Egyptian Sci Fi Novelist Nabil Farouk Dies at 64

Dr. Nabil Farouk (1956-2020), who along with Ahmed Khaled Tawfik popularized science fiction among young Egyptian readers, died today:

His daughter, Reham Farouk, announced that he had died of a heart attack.

Farouk, born in Tanta, Egypt in February 1956, is one of the region’s most popular and prolific authors of detective and sci-fi novels, having published more than 500 books.

He studied medicine, graduating from the Tanta School of Medicine in 1980. He began publishing his most popular series in the mid-1980s, and his books rose to popularity among Egyptian teens in the 1990s.

He is the author of a number of series, most famously Future Files, Impossible Man, and Cocktail 2000. One hundred and sixty books appeared in the “Impossible Man series alone, which is headed up by undercover agent Adham Sabry. It ran from 1984 through 2008.

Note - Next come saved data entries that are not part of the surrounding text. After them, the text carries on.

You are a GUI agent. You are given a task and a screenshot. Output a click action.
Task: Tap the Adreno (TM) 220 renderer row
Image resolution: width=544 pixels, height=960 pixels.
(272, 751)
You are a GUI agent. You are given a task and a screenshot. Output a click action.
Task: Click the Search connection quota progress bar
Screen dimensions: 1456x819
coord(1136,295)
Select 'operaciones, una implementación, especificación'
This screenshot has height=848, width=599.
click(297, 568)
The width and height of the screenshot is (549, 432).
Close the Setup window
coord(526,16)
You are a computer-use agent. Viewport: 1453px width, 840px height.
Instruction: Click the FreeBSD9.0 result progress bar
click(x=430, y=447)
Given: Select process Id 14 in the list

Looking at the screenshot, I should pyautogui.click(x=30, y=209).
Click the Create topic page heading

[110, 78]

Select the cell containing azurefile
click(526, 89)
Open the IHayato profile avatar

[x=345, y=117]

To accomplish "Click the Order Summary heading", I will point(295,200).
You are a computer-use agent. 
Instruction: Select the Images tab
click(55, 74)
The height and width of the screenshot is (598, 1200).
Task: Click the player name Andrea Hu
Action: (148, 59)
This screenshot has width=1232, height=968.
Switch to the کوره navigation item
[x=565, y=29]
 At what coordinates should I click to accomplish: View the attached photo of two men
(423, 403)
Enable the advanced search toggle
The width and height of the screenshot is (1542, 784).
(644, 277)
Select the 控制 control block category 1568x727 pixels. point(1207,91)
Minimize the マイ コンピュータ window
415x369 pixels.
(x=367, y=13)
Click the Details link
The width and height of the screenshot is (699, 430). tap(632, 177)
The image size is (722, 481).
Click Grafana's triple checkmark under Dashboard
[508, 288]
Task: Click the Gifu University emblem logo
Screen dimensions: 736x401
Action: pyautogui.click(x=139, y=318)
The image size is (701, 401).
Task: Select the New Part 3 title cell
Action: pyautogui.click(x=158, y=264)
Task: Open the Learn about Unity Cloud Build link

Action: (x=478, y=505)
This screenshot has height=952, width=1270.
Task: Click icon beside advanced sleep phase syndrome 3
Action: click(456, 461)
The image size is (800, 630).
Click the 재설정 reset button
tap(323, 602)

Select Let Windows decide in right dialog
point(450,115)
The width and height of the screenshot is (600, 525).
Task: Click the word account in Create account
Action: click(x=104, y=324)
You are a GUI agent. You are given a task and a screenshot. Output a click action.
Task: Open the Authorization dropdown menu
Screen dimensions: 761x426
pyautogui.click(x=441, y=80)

Emirati writer Salha Obeaid said on Twitter that, as a child reader, she used to buy new books in “The Future Files” series every time the family visited Egypt, and that she believes it was this series “that led me to choose an electronic engineering major at university.”

Egyptian author Mansoura Ez Eldin added that she had all the releases in “The Impossible Man,” “The Future Files,” and “Cocktail 2000” series, “whose heroes were my childhood companions. “

Farouk also wrote for a number of newspapers, including El Akhbar, Sobian Wi Banat, and El Dostour. 

One of Farouk’s novels appeared in English in 2015, Midnight Sun, in a self-published translation by Husam Abu Sarris.